Whistling, he took up a rock from the stony shore and began scratching floor plans on a somewhat flatter stone nearby. He must have a design before he began cutting stone. Mohan was nothing if not deliberate. If the sea-people thought he would spend a century repenting they were sadly mistaken. He would spend it plotting revenge. And building a new house, since that did not require too much actual thought.

*.*.*.*.*.*.*.*.*.*.*.*.*.*.*.*.*.*.*.*.*.*


“Land ho!” The traditional cry came from a child perched high in the riggings. Soon the rest of them were swarming up the ropes, eager to catch a glimpse of their destination. Morgan squinted up into the maze of sails and ropes doubtfully.

“Is that really safe?” he asked.

“Well I think all of us have fallen out of the riggings once or twice,” said a nearby Rian. “It teaches caution and coordination. Besides, who wants their child to live in fear?”

“I don't think I shall ever understand your ways,” Morgan said.

“Well really, Morgan, I climbed in The Tree all the time when I was younger than that,” Paige said.

“That's different, Paige.”

“How?”

“Well... suppose they fell in the water and drowned? And the deck is harder than the ground.”

“Oh believe me,” said the Rian, “the water is much harder than the deck. It's very rare, though, to hit the water. In fact, it's fairly rare that they fall in the first place. There are plenty of things to hold on to should you slip up there.”

“There it is! I see it!” Paige said. “Look, Morgan, dry land at last!”

“Don't be too anxious to see it,” the Rian warned. “That island is cursed. I'm praying I don't have to set foot there, but it may be inevitable.”

“Now who's superstitious?” Paige asked. “When we were on our way here, Jasper took us right into a cursed forest and nearly got us killed. He mocked us for being afraid.”

“The Captain has no fear in him,” was the answer, “but I'm telling you, this land is evil. You'll stay on board the ship if you know what's good for you.”

“Well what's the curse? I mean, what's wrong with it?” Morgan asked.

“The Oathbreaker was bound here,” said the Rian. “His very essence permeates the entire island. For a hundred years he was bound here. He should never have been released. Setting him free is one of the most foolish things my people ever did.”

“The Oathbreaker? You mean Laric? Laric was here? When?”

“I'm no scholar,” he admitted, “but several thousand years at least. I'm sure the Captain would know. Look, there's the harbour.”

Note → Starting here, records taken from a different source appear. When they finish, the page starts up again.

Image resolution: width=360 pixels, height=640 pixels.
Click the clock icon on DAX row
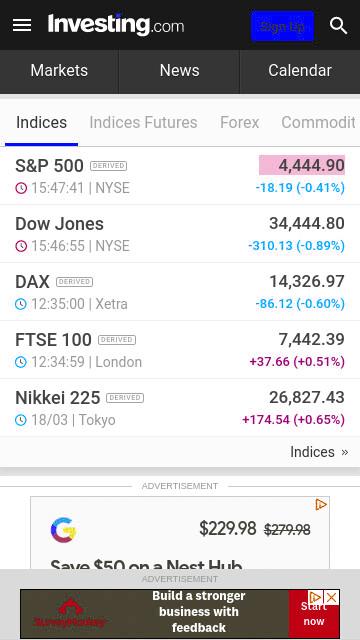tap(21, 304)
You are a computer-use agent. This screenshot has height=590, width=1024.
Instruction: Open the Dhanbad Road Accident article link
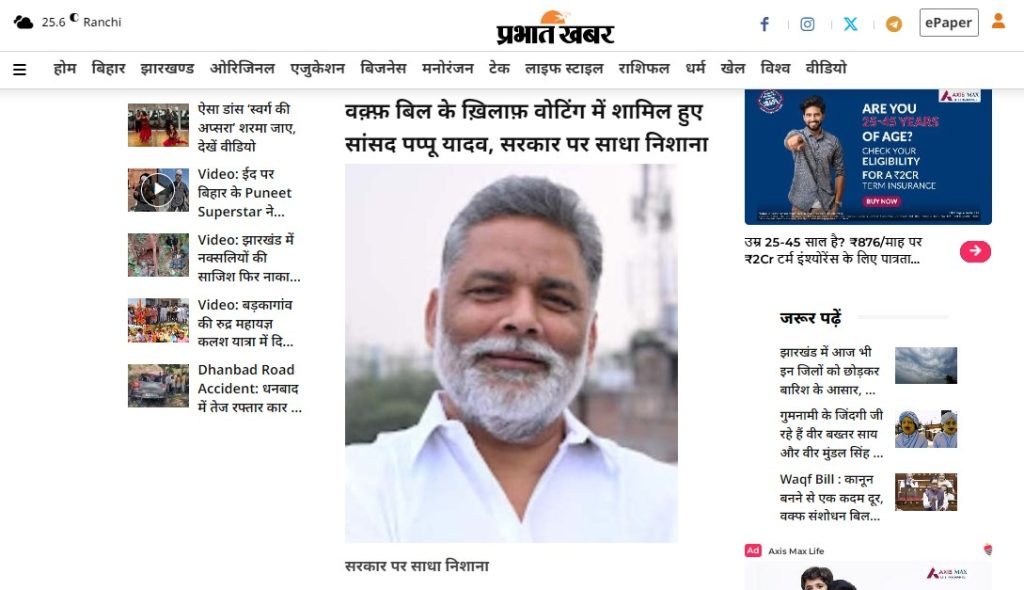pos(249,388)
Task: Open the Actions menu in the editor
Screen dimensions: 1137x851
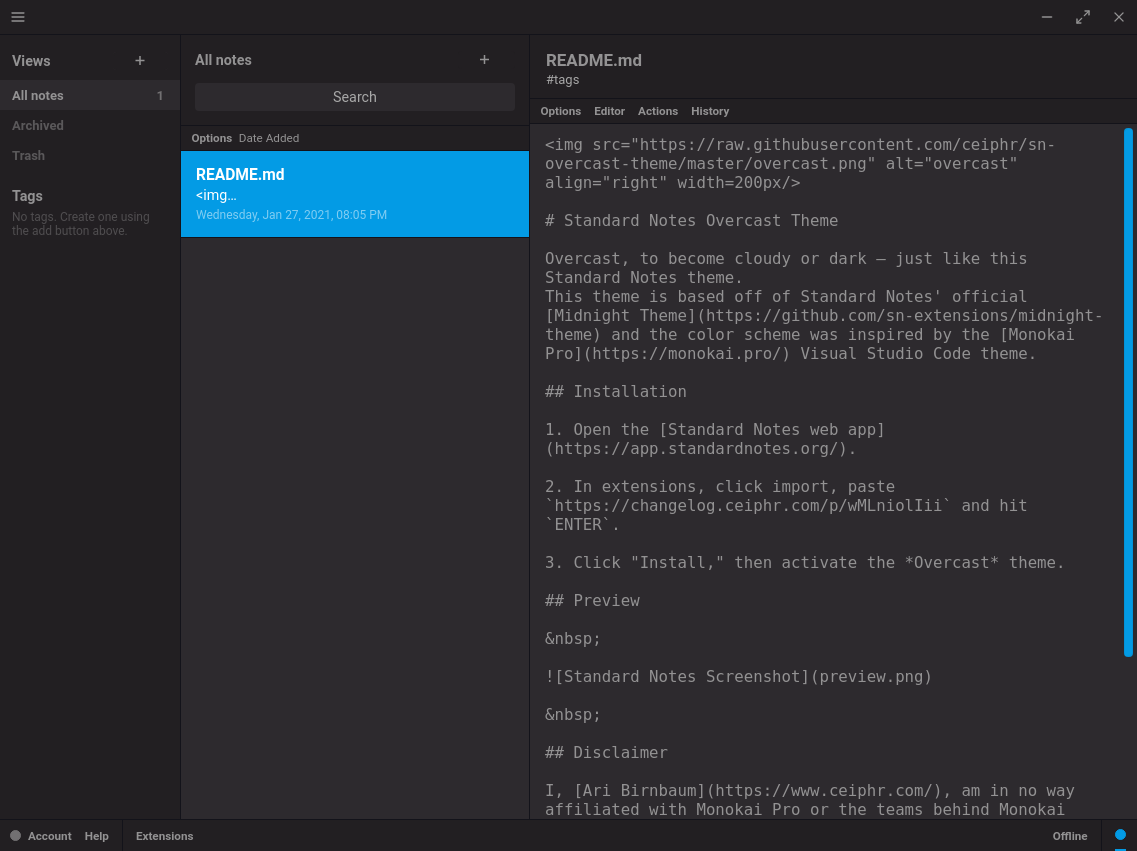Action: [x=657, y=111]
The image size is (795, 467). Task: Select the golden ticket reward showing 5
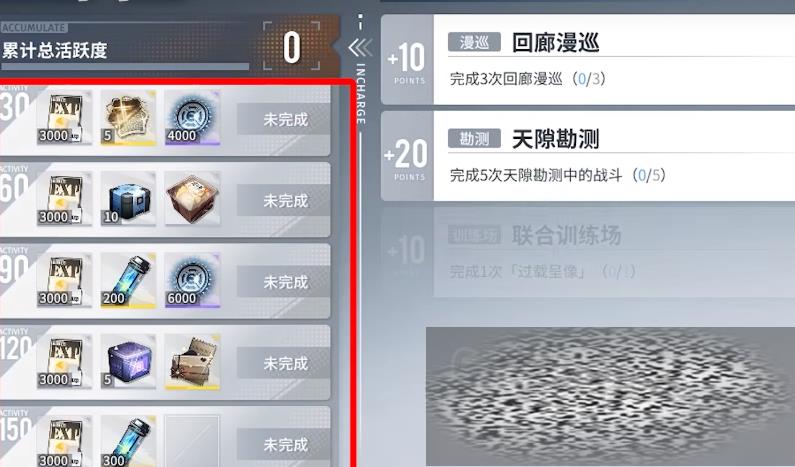pos(128,118)
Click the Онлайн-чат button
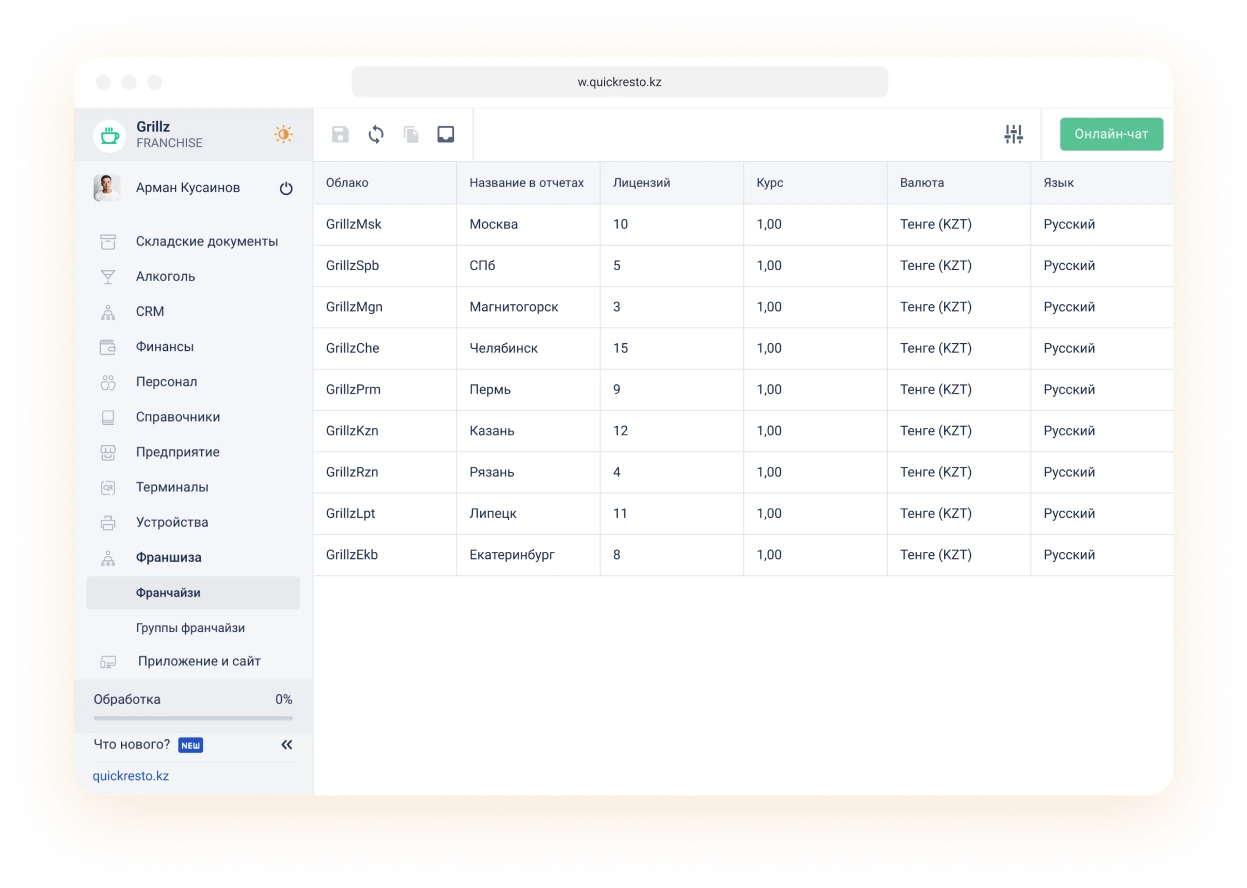The image size is (1247, 888). [1111, 134]
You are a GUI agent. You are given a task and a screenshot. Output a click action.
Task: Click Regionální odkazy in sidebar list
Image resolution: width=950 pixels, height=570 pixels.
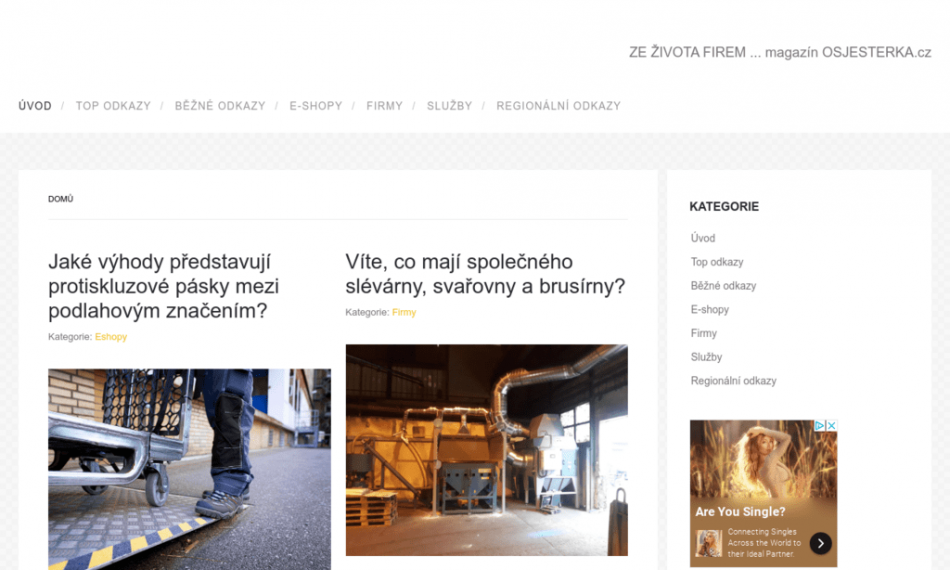[x=733, y=380]
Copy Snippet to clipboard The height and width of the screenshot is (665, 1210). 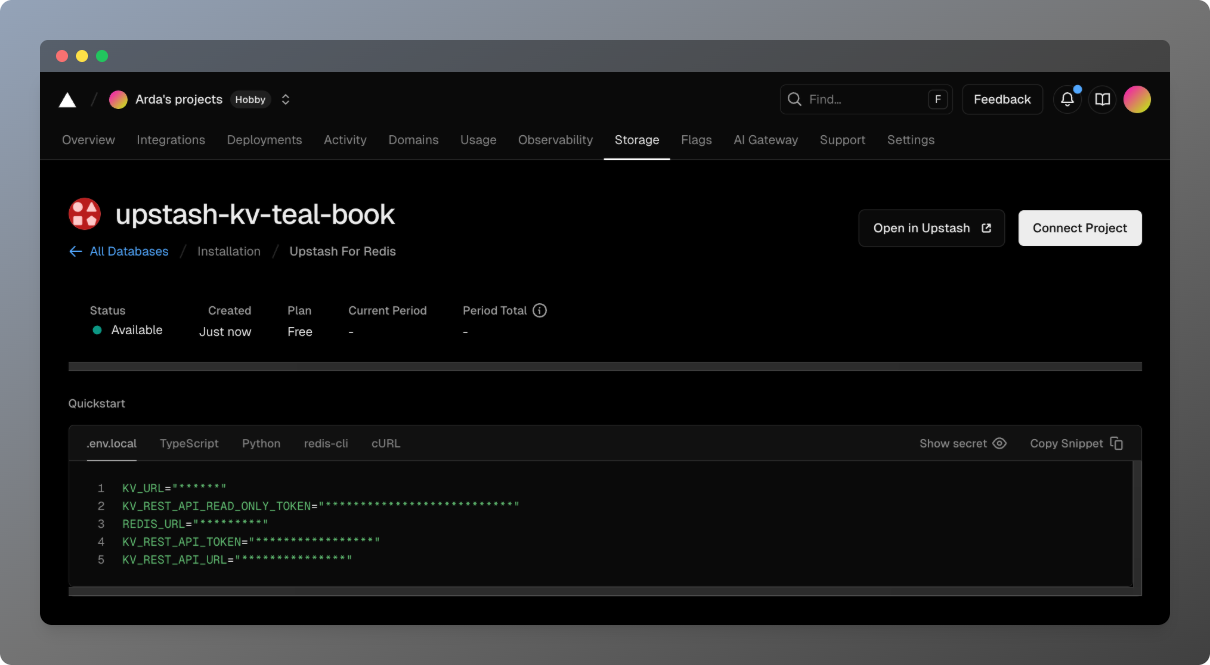pyautogui.click(x=1076, y=443)
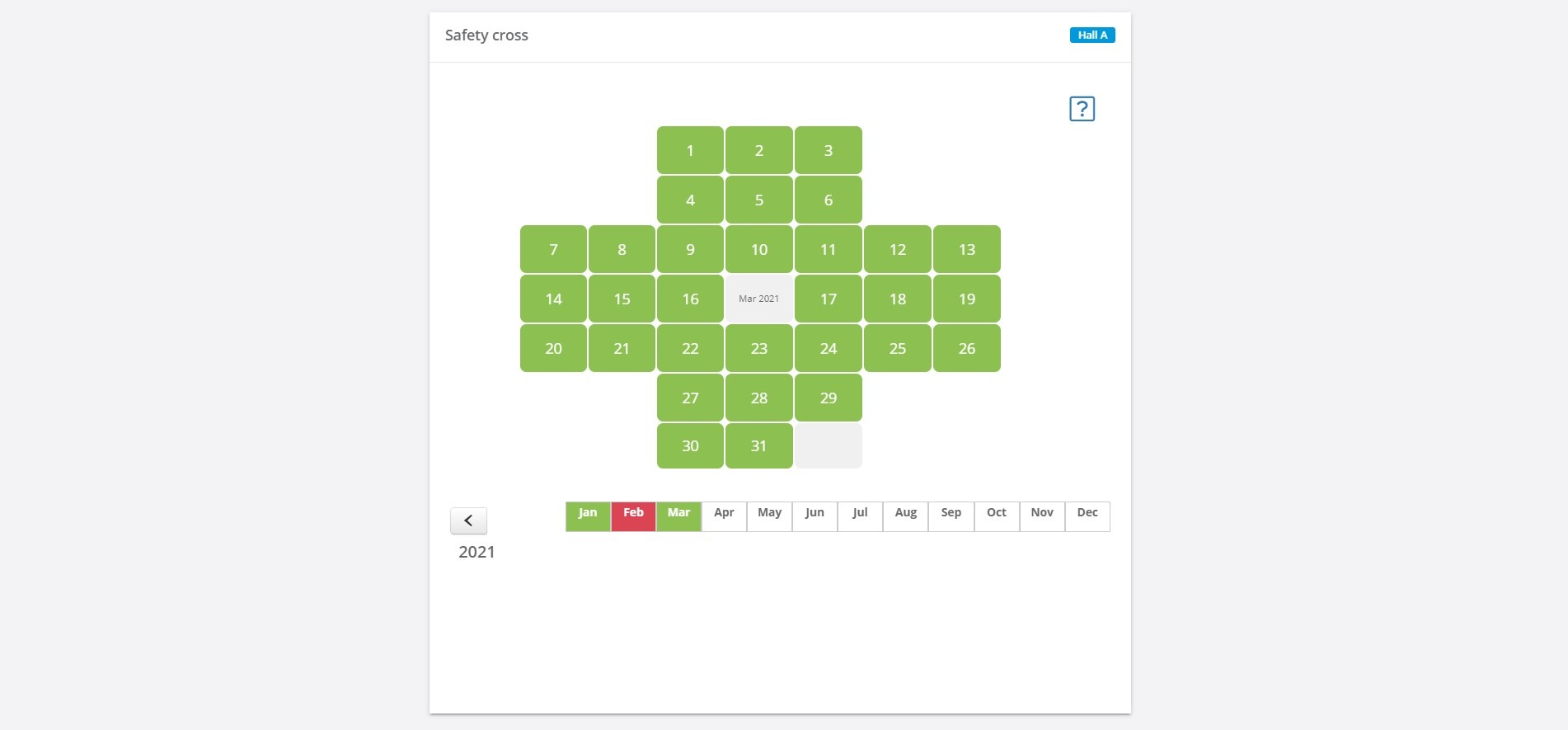Screen dimensions: 1568x730
Task: Select the red Feb month tab
Action: 632,512
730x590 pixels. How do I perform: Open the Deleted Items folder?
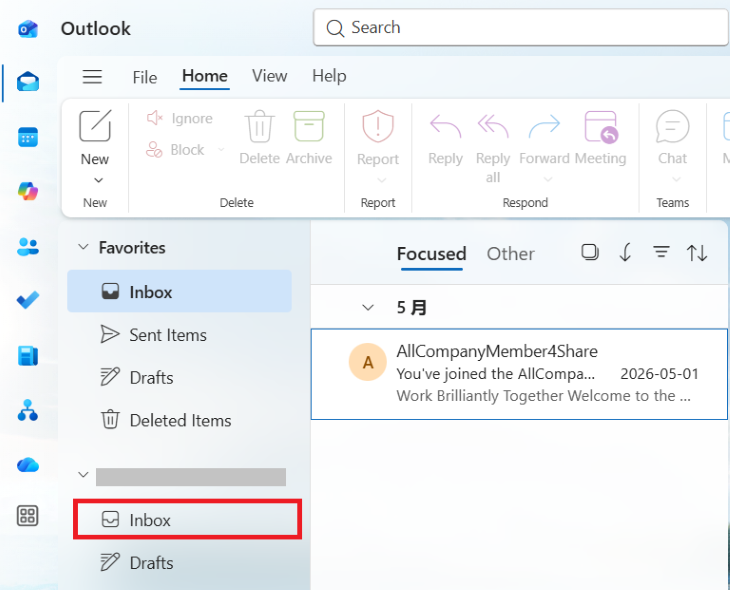[179, 420]
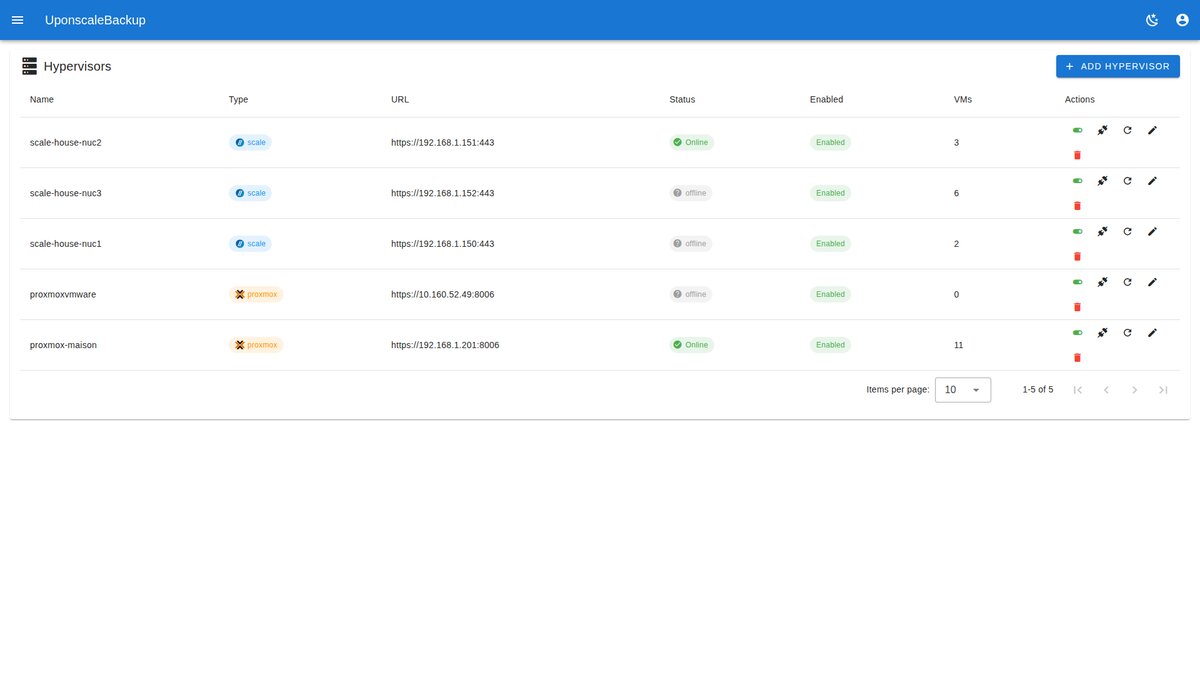This screenshot has width=1200, height=675.
Task: Open the user account menu
Action: tap(1183, 19)
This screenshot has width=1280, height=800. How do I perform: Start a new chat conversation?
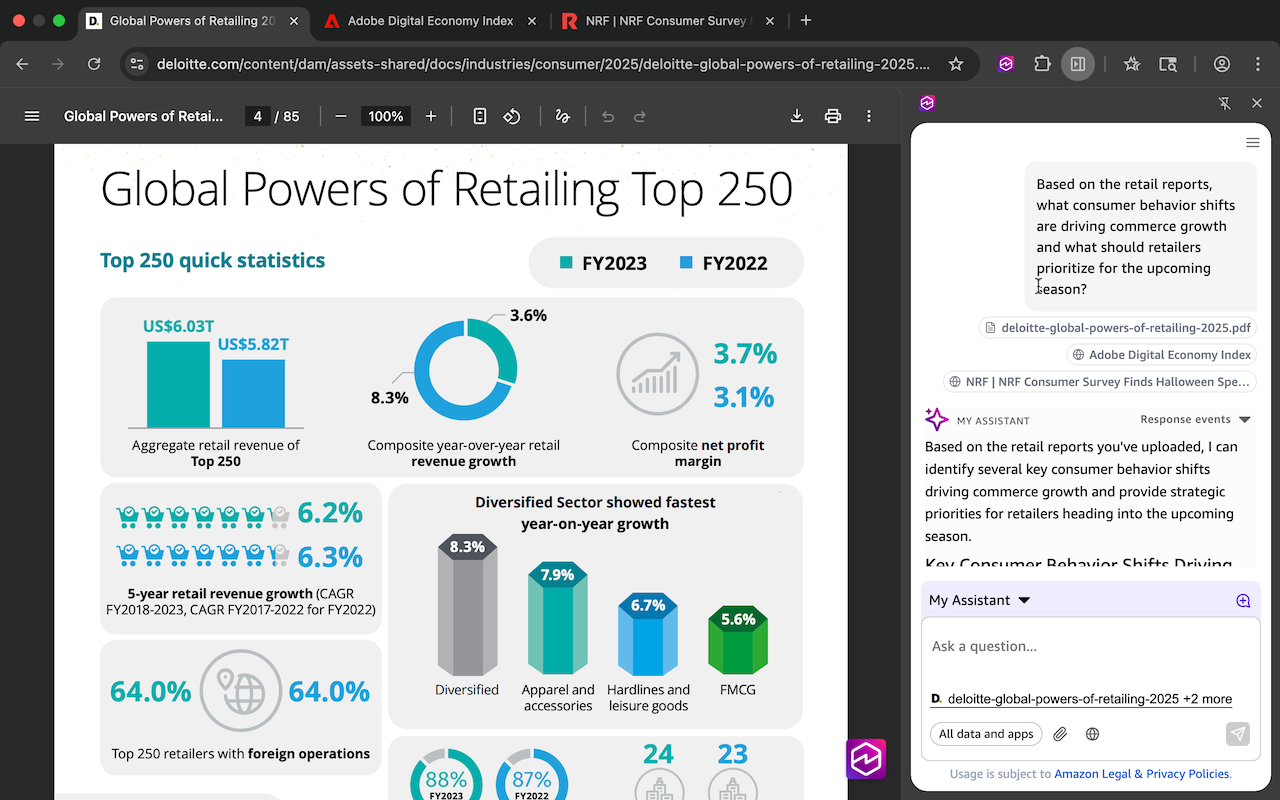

Barkarnas Island was a grim pile of stone rising up out of the water like a fist. Low, scraggly bushes sheltered a few nests, but there was no other life to be found. One spectacular sight greeted the eyes of the reluctant visitors: a graceful building of native stone, sitting with authority atop a hill.

“Oh that's lovely,” Paige said. “I can hardly wait to see what the inside looks like.”

“I don't know,” said Morgan. “I've got a bad feeling about this.”

“You couldn't get me in there for any money,” the Rian man shuddered. “It's unnatural, that place is. If you had any sense about you, you'd stay here while we do these repairs.”

“I'm going,” Paige said.

“Yes,” Morgan said to the Rian, “with my sister, common sense has little to do with anything. And if she's going, we're going to keep an eye on her.”

“I guessed as much,” Jasper said as he came up beside them. “If I thought it would work, I'd forbid it, but I think I know better by now. I'll see who I can spare, but we have a lot of work to do.”

“You think there's someone up there that could hurt us?”

“No one living, certainly,” Jasper said, “but this land was his home for a hundred years, and no one knows what may be lurking in that house.”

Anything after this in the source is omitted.